DATA RECORDS:
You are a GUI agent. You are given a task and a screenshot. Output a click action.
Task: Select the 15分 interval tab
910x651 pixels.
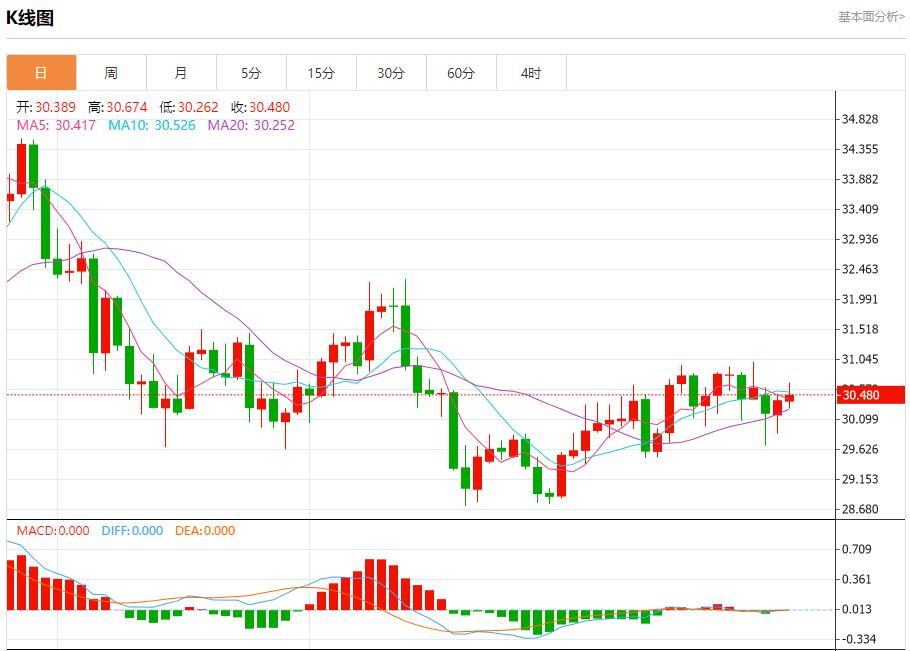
---
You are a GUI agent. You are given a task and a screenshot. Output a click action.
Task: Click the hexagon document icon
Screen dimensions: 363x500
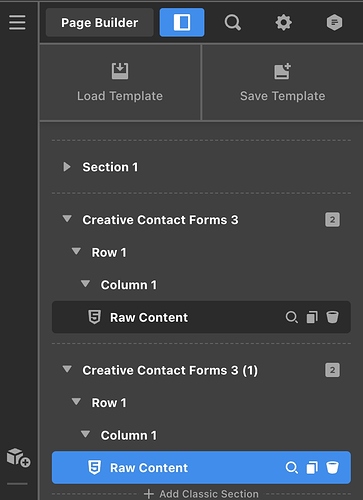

EXERCISE DIRECTIONS:
Given the records above, return exactly the lines starting at the line containing "Task: Select the 15分 interval tab" and ending at the line containing "910x651 pixels.", including both.

ANSWER AREA:
Task: Select the 15分 interval tab
910x651 pixels.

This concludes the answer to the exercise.